The opening act lasts anywhere from 45 minutes to a few hours depending, on how long you meander and serves as a tutorial, as well as an introduction to the world and the main cast of characters.
Although the writing and voice work is outstanding, the long, drawn-out horse rides can start to feel frustrating when you just want to play the game.
This issue seems to persist throughout the game, with many missions requiring that you ride with other characters to various destinations, forcing the player to go at the pace the developers intended.
The game has an incredible attention to detail, but this fixation on detail often causes issues with pacing as well.
Activities such as skinning hunted animals and looting bodies and containers have lengthy animations, some of which can take up to 15 seconds.

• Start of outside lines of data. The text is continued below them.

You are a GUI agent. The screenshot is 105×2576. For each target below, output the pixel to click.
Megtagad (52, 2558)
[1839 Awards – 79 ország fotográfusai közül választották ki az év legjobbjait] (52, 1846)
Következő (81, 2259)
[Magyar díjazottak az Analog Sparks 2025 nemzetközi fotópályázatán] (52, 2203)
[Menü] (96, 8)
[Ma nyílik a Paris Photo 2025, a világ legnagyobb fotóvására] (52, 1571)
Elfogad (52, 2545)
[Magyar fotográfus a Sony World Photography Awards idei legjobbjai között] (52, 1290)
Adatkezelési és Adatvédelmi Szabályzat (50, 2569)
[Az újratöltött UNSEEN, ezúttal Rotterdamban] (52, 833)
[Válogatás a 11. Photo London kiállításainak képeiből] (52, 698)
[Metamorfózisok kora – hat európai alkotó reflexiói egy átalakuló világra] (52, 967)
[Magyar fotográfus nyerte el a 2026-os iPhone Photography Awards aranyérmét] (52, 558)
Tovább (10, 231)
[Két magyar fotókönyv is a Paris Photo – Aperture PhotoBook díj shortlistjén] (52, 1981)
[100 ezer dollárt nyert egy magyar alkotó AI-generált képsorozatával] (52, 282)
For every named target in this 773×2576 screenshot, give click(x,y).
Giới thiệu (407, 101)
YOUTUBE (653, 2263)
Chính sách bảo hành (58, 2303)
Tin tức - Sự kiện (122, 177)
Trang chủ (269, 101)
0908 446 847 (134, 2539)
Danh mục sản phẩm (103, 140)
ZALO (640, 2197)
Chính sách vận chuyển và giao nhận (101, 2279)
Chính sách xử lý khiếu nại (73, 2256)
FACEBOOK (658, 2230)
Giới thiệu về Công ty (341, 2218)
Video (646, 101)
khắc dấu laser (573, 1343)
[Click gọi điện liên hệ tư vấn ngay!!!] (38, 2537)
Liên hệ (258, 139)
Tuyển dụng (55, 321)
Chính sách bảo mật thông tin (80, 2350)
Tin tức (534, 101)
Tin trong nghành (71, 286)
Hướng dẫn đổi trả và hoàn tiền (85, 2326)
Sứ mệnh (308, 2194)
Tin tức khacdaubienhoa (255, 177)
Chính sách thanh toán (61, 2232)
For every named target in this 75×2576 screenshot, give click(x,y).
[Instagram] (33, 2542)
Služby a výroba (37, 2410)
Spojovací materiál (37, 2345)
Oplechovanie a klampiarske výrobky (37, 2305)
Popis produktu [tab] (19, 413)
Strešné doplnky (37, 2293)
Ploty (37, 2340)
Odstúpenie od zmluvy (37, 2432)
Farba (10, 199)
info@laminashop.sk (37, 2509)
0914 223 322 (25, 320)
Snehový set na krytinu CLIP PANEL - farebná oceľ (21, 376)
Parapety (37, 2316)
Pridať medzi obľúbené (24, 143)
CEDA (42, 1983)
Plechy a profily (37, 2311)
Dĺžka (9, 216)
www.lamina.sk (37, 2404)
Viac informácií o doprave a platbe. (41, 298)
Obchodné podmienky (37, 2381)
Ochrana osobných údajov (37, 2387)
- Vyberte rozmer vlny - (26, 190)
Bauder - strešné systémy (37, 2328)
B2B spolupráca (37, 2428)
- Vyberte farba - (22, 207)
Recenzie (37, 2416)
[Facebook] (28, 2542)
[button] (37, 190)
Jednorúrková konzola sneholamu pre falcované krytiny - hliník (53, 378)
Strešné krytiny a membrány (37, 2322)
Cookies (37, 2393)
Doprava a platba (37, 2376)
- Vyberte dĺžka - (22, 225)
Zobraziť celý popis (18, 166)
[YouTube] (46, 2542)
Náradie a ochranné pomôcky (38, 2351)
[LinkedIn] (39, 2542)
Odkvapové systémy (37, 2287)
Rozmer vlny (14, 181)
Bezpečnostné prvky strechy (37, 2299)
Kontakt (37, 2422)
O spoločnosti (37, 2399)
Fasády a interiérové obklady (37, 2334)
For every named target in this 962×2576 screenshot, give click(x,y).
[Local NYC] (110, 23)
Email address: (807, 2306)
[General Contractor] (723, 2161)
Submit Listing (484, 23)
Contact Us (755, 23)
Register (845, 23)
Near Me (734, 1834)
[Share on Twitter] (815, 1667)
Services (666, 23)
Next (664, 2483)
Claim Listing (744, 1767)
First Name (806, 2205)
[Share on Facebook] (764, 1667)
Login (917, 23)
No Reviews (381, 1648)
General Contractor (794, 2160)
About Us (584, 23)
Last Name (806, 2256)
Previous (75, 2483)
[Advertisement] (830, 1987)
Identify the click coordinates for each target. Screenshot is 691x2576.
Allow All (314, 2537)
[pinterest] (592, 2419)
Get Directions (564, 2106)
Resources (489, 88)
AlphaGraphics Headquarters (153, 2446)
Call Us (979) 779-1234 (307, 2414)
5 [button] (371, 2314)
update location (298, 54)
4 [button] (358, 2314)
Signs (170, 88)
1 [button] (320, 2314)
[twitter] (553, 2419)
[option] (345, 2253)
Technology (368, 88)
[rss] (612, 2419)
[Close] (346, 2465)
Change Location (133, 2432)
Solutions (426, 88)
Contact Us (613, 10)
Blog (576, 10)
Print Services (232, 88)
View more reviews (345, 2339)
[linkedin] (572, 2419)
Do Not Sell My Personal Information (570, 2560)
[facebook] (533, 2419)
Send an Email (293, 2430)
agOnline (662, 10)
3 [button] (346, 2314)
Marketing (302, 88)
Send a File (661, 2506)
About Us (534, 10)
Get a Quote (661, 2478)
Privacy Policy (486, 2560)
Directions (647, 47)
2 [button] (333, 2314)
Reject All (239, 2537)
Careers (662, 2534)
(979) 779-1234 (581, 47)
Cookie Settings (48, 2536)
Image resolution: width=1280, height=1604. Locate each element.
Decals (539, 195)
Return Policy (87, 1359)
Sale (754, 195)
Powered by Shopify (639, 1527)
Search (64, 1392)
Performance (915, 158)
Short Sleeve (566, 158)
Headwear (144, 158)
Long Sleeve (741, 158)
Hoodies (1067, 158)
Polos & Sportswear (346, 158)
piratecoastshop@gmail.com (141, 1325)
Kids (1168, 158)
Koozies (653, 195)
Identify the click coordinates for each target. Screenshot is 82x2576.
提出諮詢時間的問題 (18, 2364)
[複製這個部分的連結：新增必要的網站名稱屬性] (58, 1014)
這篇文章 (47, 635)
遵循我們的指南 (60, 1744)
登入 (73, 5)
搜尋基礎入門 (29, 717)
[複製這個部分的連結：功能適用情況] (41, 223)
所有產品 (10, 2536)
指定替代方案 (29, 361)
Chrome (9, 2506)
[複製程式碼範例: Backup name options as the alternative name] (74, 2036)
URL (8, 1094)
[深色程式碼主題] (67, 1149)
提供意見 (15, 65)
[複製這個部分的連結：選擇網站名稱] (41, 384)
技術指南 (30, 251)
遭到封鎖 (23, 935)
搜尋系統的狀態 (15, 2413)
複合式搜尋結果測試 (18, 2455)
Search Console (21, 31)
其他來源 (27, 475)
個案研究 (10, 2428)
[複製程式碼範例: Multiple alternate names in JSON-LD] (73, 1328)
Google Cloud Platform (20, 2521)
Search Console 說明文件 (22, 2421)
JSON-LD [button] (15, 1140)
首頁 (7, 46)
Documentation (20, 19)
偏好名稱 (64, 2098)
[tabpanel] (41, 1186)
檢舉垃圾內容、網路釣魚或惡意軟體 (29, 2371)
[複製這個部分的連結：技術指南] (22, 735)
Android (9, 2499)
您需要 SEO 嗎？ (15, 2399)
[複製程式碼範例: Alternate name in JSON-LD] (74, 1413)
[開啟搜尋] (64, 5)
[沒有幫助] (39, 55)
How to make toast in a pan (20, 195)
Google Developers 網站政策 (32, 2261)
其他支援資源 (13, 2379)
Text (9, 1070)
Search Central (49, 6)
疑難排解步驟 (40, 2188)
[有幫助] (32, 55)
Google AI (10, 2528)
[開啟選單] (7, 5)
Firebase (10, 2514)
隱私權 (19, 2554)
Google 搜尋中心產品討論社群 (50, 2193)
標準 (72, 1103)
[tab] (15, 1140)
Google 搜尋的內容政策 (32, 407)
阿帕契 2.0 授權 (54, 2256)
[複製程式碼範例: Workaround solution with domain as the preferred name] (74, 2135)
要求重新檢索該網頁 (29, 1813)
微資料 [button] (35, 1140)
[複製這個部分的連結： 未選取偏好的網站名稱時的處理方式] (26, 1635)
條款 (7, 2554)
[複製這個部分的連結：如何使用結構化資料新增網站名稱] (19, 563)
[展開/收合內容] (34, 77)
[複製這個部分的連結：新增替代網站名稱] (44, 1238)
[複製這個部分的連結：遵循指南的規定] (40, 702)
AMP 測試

The animations really add to the immersion of the game, however they can get annoying when looting a large camp, buildings or groups of deceased bandits. Crafting also has fairly long animations.
Things like ammo being crafted one at a time, sitting around the campfire, holding a button down to craft hundreds of rounds of ammo and other goodies will be eating up a significant portion of the player’s time with animations.
The game’s controls have not changed much from “GTA5,” or other past Rockstar titles for that matter, so they still feel a little clunky and out of date. There’s also some inconsistencies with context sensitive actions.
For example, the button to loot is different depending on whether its a body or just a loose item, leading to the player accidentally throwing bodies over their shoulder, wasting even more time. Alternately, swap object focus and taking cover are on the same button, leading the player to accidently take cover when they were just trying to pick their hat off the ground.
Some quality of life changes are available in the options, but at its core, “RDR2” is not a top-notch shooter experience, especially in first-person mode. The combat is serviceable, but when many players are coming hot off the release of this year’s “Call of Duty,” it certainly leaves a lot to be desired.
In addition to clunky controls, many of the integral gameplay systems such as crafting upgrades, character stats and inventory and the new dueling system are poorly explained to the player. I found myself diving into the game’s help menu fairly often. Sometimes even having to look up a tutorial on YouTube.
With all of that being said, “Read Dead Redemption 2” is hands down the most immersive game I have ever played and is really at it’s best while exploring the Wild West and roughin’ it as a lone gunslinger, particularly in first-person mode where the player can appreciate the animations even more.
Players looking for a superbly written and acted narrative or incredibly immersive cowboy role-playing game will find a world of value in “RDR2” and with the online portion of the game still on the horizon, there’s room for that value to grow. However, players with a lower attention span and need for quicker-paced games may want to look elsewhere this holiday season.